Notre contribution lors de ce congrès visait justement à questionner les éléments de la TACD comme cadre d’analyse de la co-construction des savoirs dans une recherche collaborative en éducation. Si la TACD modélise les transactions du savoir entre élèves et enseignants, dans quelle mesure ces notions permettent-elles aussi de décrire et comprendre les savoirs en jeu dans le cadre d’une collaboration entre enseignants et chercheurs ? Bien que plusieurs contributions mobilisaient ce cadre afin de décrire les conditions de collaboration en recherche, de nombreuses limites ont tout de même été soulevées, notamment le risque de perdre l’essence des notions de la TACD en les transposants dans un contexte trop éloigné, ou encore, d’introduire une dissymétrie dans la relation enseignants-chercheurs. Cette notion de dissymétrie a d’ailleurs été abordée afin de discuter de la posture des acteurs impliqués dans la recherche. Dans une recherche collaborative, quels sont les savoirs en jeu ? Qui est garant de quel savoir ? Le chercheur doit-il adopter une posture de formateur ? Si oui, à quel(s) moment(s) ? De quels savoirs les enseignants sont-ils garants ? En quoi leurs postures différent-elles de ceux des chercheurs ? Comment s’articulent ces différentes postures au sein d’une recherche collaborative en éducation ? … Ce sont précisément les questionnements soulevés dans le cadre d’un travail de doctorat mené au LIP !

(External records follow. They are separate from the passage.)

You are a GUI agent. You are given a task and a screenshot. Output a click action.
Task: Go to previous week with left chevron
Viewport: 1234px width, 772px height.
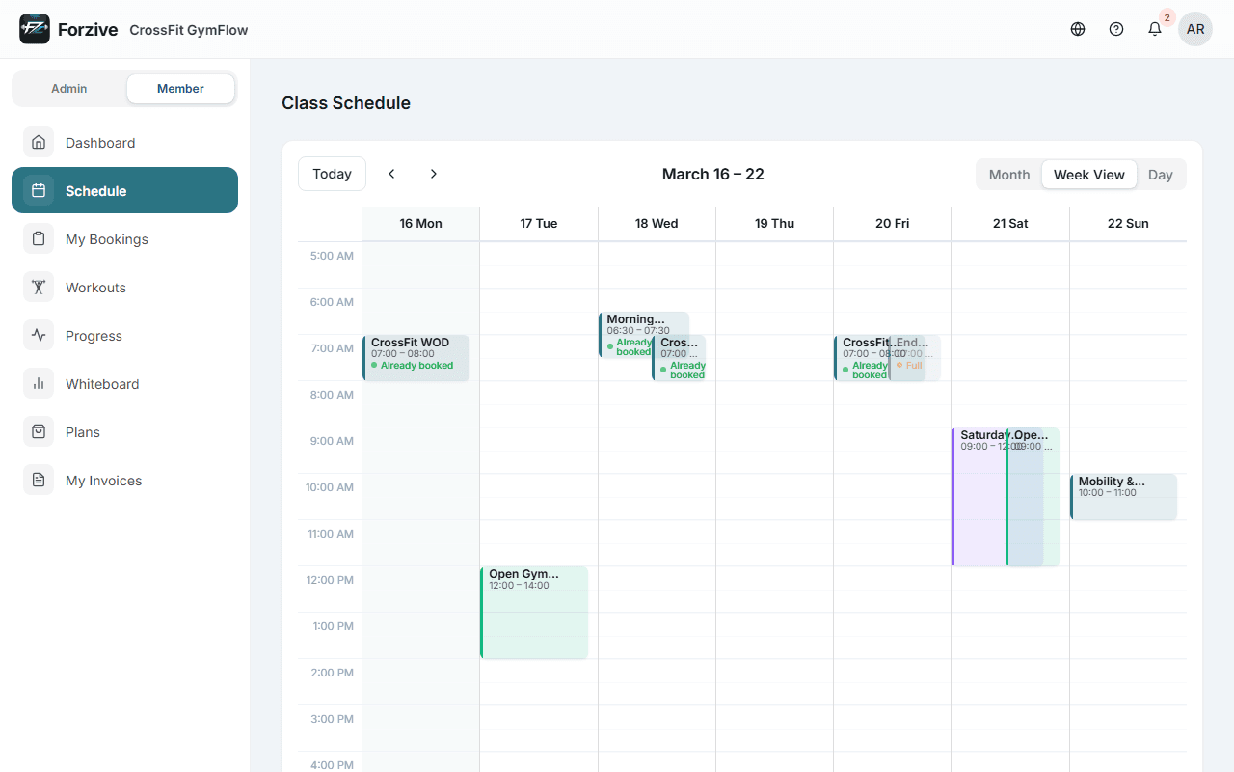pyautogui.click(x=391, y=174)
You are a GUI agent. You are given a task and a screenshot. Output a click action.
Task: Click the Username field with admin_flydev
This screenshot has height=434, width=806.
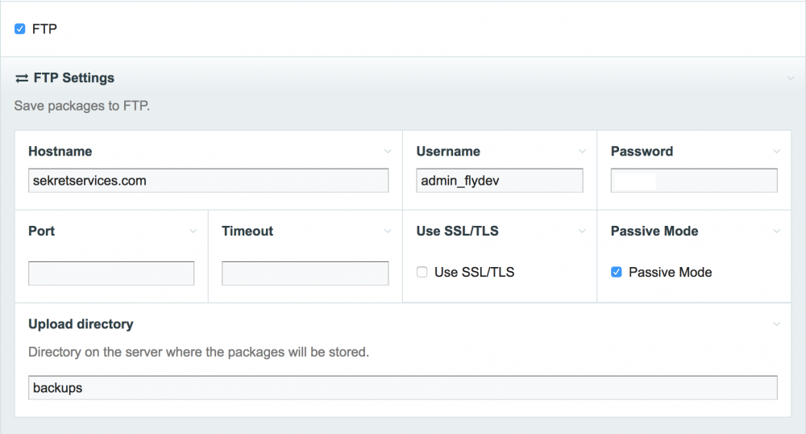tap(500, 181)
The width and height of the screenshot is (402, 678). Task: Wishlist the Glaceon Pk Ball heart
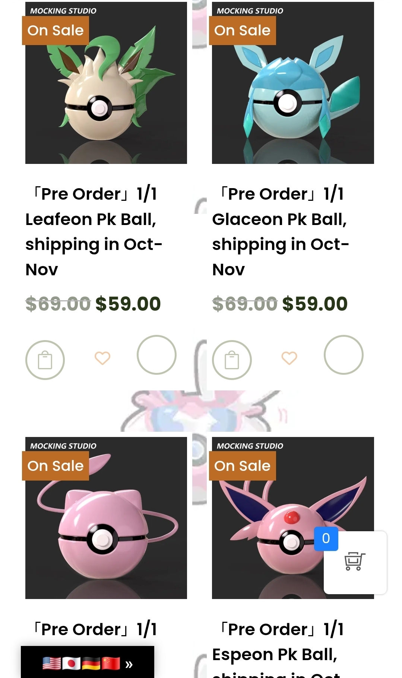289,358
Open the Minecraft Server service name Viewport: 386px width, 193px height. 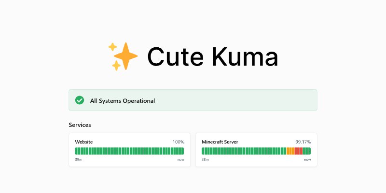pos(220,142)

-> Lien vers les actes du congrès à venir (fin août 2019)

  • Sanchez, E., & Monod-Ansaldi, R. (2015). Recherche collaborative orientée par la conception. Un paradigme méthodologique pour prendre en compte la complexité des situations d’enseignement-apprentissage. Education et didactique, 9(2), 73‑94.
  • Sensevy, G. (2011). Le sens du savoir. Eléments pour une théorie de l’action conjointe en didactique. Bruxelles, Belgique: De Boeck.